Cualquiera que le hubiera podido ver la cara en ese momento, distinguiría en ella una expresión de rabia, frustración, nerviosismo, histeria mal reprimida y de cansancio, tanto físico como psíquico.
Todo esto no le debería de estar pasando, él era un tío normal, que no se metía nunca en líos por su propia voluntad (aunque no tenía demasiada), que vivía un bucle diario de levantarse, comer, currar, comer, vegetar, volver a comer y dormir. La actividad más agotadora que podía llevar a cabo era levantarse de la cama o del sofá e ir reptando hasta la silla del ordenador. Podría decirse que era como tú. Podría decirse que era como cualquier humano medio del siglo XXI. Un ser con poca intensidad vital, aburrido y metódico en su aburrimiento, alguien con nula capacidad para desmelenarse y romper con la rutina, sin esperanza de sentirse realmente inspirado para dar un vuelco a años y años de hacer lo mismo y hacer salir al exterior un nuevo yo. O sea, un nuevo tú.
Y ahora, sin saber cómo ni por qué, veía cómo la luz que arrojaban las antorchas le hacían llorar los ojos, cómo le dolía la cabeza del fuerte golpe que le habían dado y cómo lo que había intuido como mujeres no eran exactamente mujeres. Entre los nervios, la tensión… la poca luz y lo inexplicablemente salido que estaba (¿quién puede pensar en sexo en una situación de vida o muerte que no sea un depravado?) no acertó lo que se avecinaba. Ahora, en cambio, se iba dando cuenta de su error y de lo que ello podría suponer. No. De lo que seguro iba a suponer.
Rompiendo la magia de esta infinita secuencia, la verdad es que la concentración de gente que había en la estancia no alcanzaba ni el 12% de lo que generalmente sería una relación aceptable de hombres/mujeres sexualmente muy alterados. Y es que, en su mayoría, a pesar de que de un primer vistazo, todo era muy prometedor, al final se había retorcido de una manera descontrolada. Allí no había más que pirulas. Y todas muy amenazadoras, por cierto. De repente todo se volvía mucho más negro de lo que ya estaba. Sudaba en frío. En ese momento, a Dante ya no le dolía nada, ya no le importaba todo el calvario anterior… En ese momento, a Dante le preocupaba un poco más el futuro cercano que el doloroso pasado. Porque, tal y como estaba la cosa, si le hubieran dado opción, se habría abrazado gustoso a un rollo de alambre de espino… oxidado.

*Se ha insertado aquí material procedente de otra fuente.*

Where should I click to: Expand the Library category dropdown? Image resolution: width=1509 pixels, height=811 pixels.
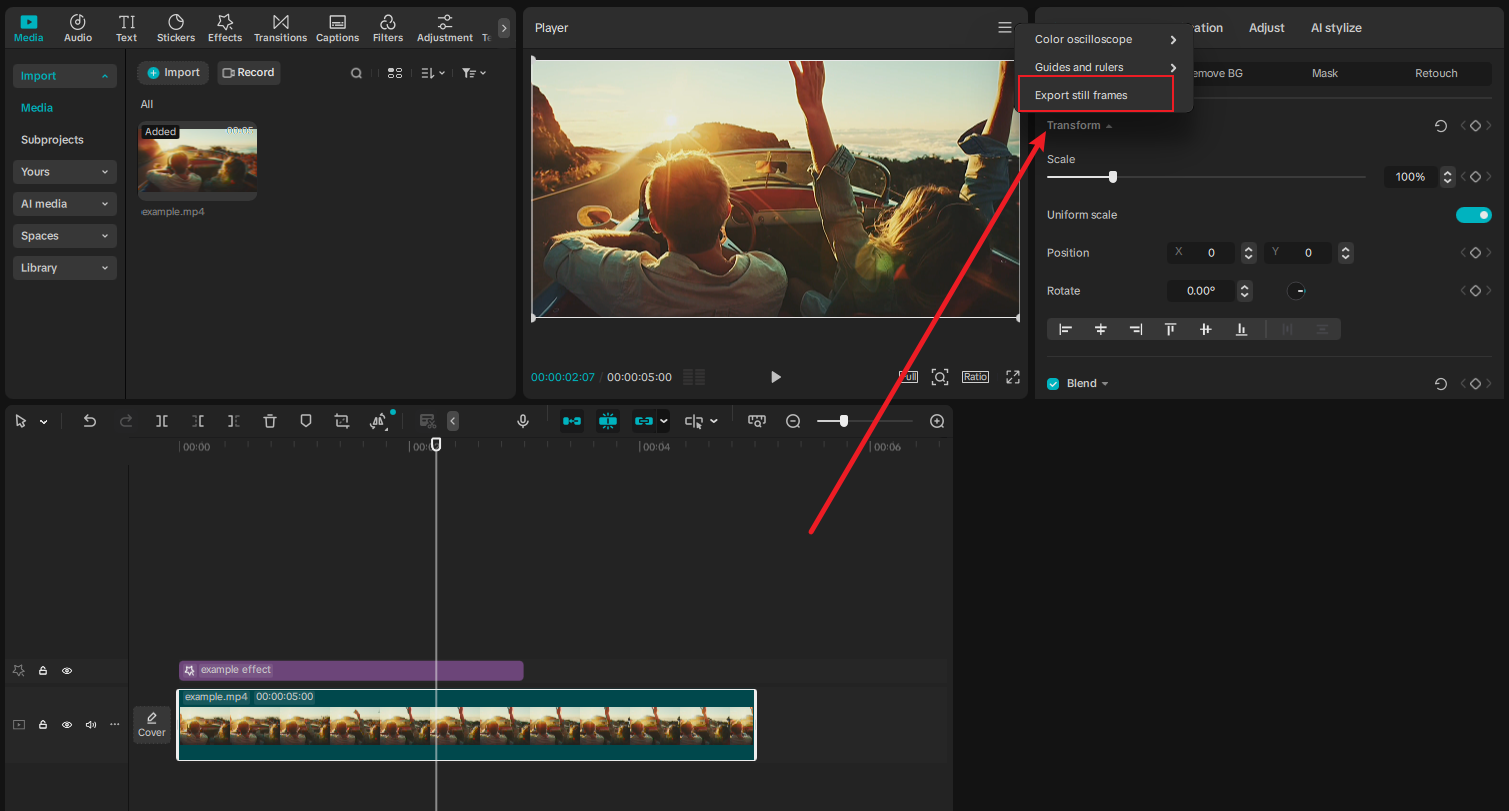64,267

Y con todo esto rondando por su cabeza y físicamente todo lo demás a su alrededor, la cosa es que se produjo un ligero destello y, de repente, Dante estaba tumbado en una playa, sin marcas en el cuerpo ni en la ropa… ni nada que reflejase por todo lo que había pasado, ya no sabía, si hacía horas, días o segundos, aunque lo recordaba todo. ¿O era su imaginación? ¿Se estaría volviendo loco? ¿Dónde estaba ahora?